Todo esse preâmbulo foi para poder comentar um caso de “jornalismo com j minúsculo” ocorrido recentemente e ao qual testemunhei e interagi  enquanto reclamante ;  o  jornalista  Paulo Roberto Lopes,  “ateu militante” (e até ai nada de mais) possui um blog “pessoal” e  que tem aparentemente a principal função de perseguir e divulgar notícias que de alguma forma sejam negativas à religiões e religiosos (e nisso é “democratico”, pois todas e todos são atacados indistintamente);  resolveu variar um pouco e mudou “o alvo” para a causa negra e seus ativistas,  publicando matéria em que uma modelo negra, se diz vítima de preconceito e  ameaças por parte de pessoas e ativistas negros de todo o Brasil, após ter obtido destaque em matéria em publicações negras de alcance e grande repercussão  nacional (Revista Raça Brasil e  Portal Geledés) alegando que o motivo é o fato de ser casada com um homem branco e por ser contra cotas raciais… e que tais ativistas seriam contra a miscigenação e casamentos interraciais  (o que é um argumento claramente falacioso para quem conhece minimamente as premissas dos movimentos de negritude, dos ativistas  e a sua configuração majoritária).

Acontece que,  toda a reação contra a modelo (e sem qualquer conotação “racista” vinda justamente de quem combate o racismo), se deu na realidade após o acesso massivo de pessoas negras e ativistas ao seu site divulgado na matéria, e a constatação pelas mesmas que a modelo expunha ideias equivocadas sobre a temática negra, racismo e ações afirmativas,  se colocando completamente na contra-mão das premissas dos movimentos de negritude e pessoas engajadas independentemente na causa negra; contribuiu para isso, manifestações e o comportamento  arrogante e antipático  da mesma em grupos de discussão temática no facebook, como ao se intitular nas palavras dela ” a UNICA e Guerreira MULHER NEGRA que vai vencer todos os males e preconceitos sociais que existem no Brasil e fora dele !! ”  .

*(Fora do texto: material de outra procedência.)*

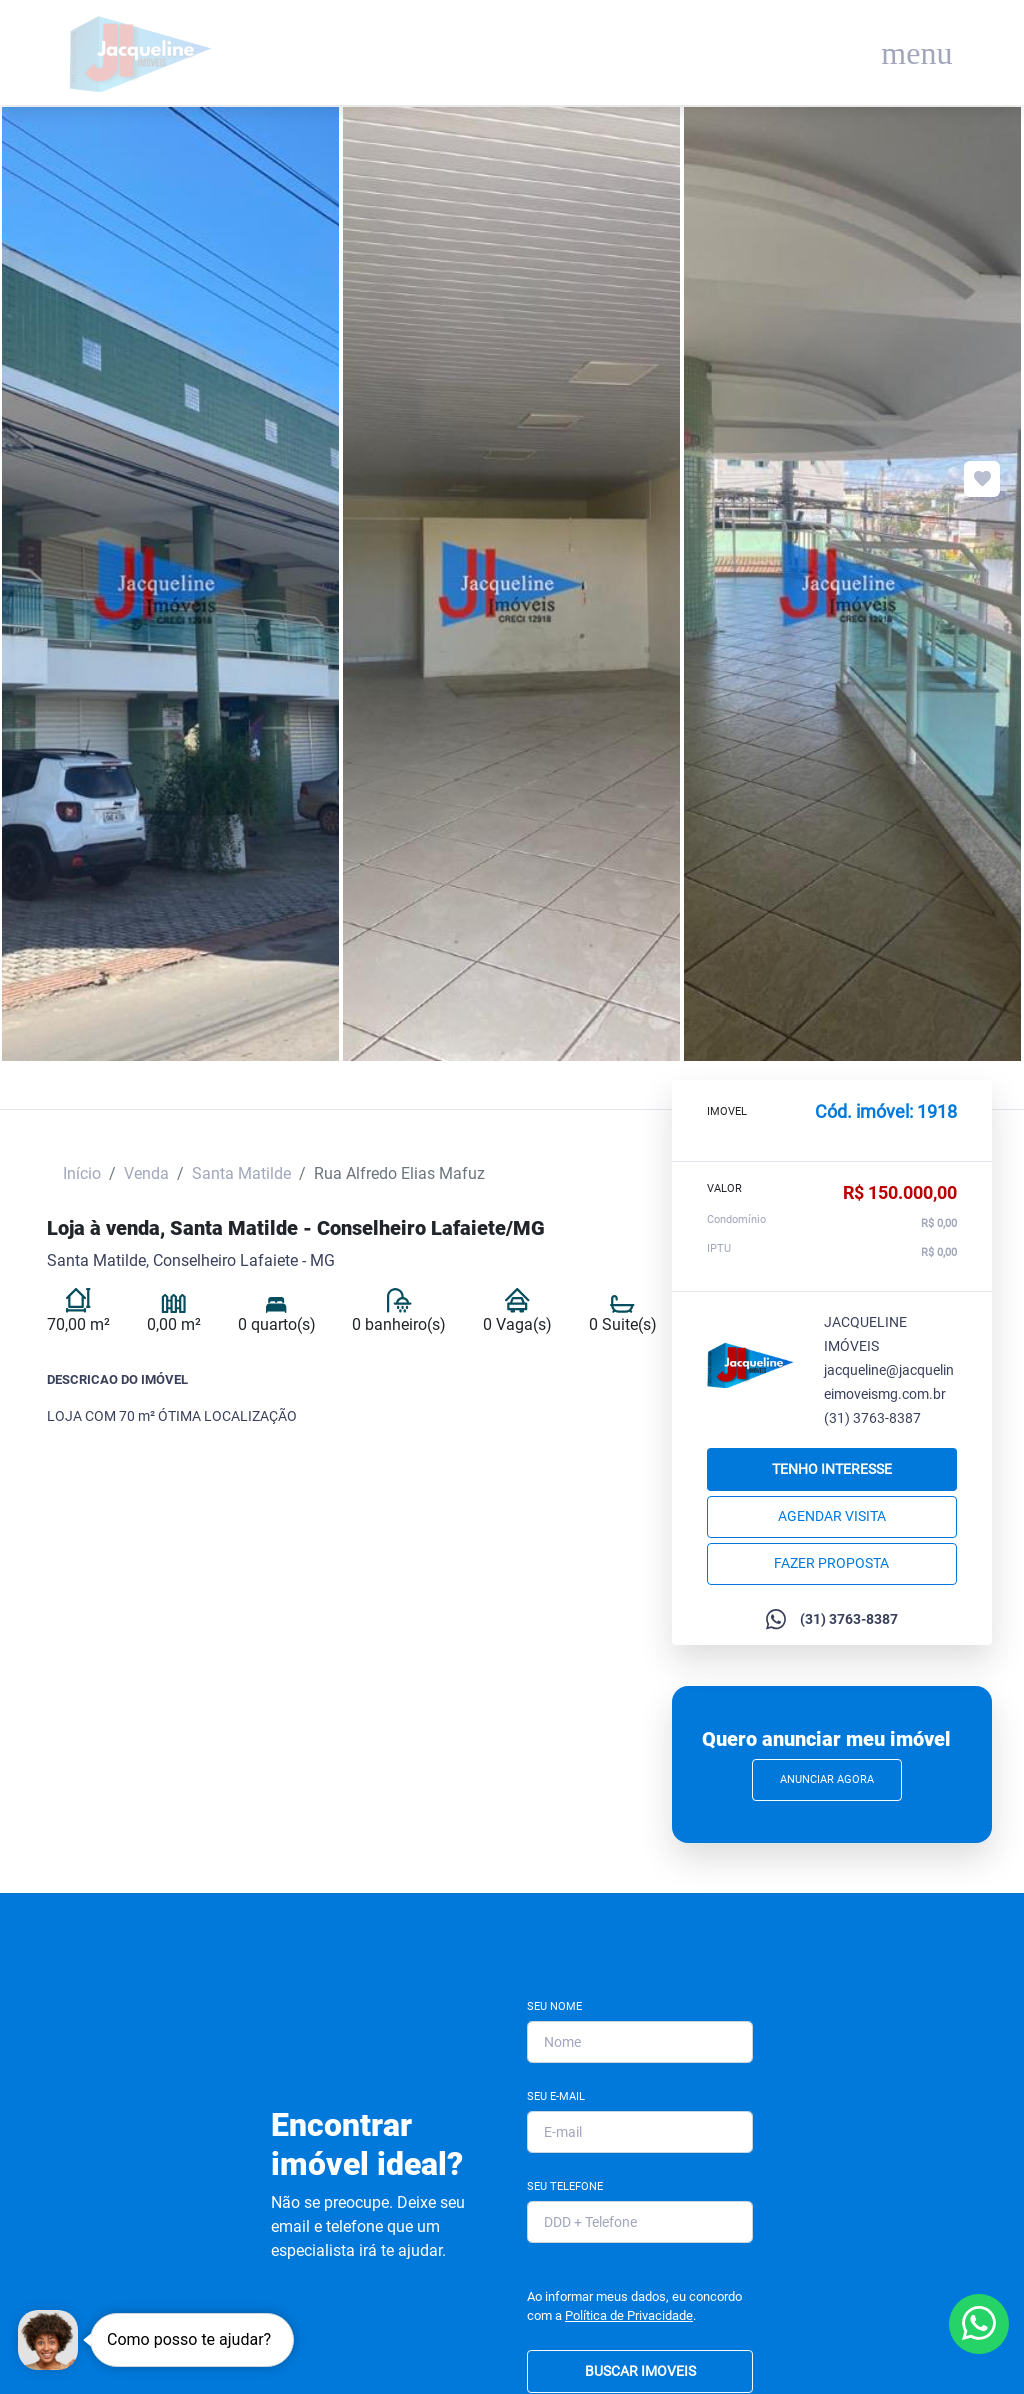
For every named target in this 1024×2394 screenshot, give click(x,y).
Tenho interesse (832, 1469)
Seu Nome (554, 2006)
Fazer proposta (831, 1563)
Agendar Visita (832, 1516)
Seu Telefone (565, 2186)
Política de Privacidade (629, 2315)
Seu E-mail (556, 2096)
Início (82, 1173)
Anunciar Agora (827, 1779)
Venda (146, 1173)
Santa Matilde (241, 1173)
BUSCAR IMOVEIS (640, 2371)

Além dos protestos diretos contra os posicionamentos da modelo, ocorreram também protestos contras as publicações que lhe deram amplo espaço midiático sem verificar antes o seu conteúdo  ideológico e as conseqüências negativas para a causa negra, de tal divulgação.

O jornalista, alheio ao meio e à temática (bem como ao contexto), se “solidarizou” com a versão exposta exclusivamente pela jovem,  publicou trechos de protestos com pessoas identificadas… e não satisfeito, do alto de seu total desconhecimento na temática, ainda publicou : “As manifestações de racismo contra Livia estão sendo feitas a propósito de uma reportagem sobre ela no site da revista Raça Brasil. ” (prática “inversionista” comum as pessoas contrárias  às ações afirmativas de recorte racial ) ; não bastante, acrescentou inadequado “lembrete” sobre a lei caó (que trata do crime de racismo) e bloqueou comentários na matéria, impedindo assim o contraditório.

Instado por email, continuou inarredável em oferecer a oportunidade do contraditório, ora solicitando detalhamentos e exposições completamente desnecessárias para tal,  ora reclamando falta de “concisão” e objetividade (uma forma de tentar “justificar” e manter seu posicionamento obviamente travado com a questão); penso que seria excelente a manifestação da COJIRA (Comissão de Jornalistas pela Igualdade Racial), de veículos da imprensa negra e de todos que desaprovam esse tipo de comportamento vindo de um jornalista; bem, está dado o recado.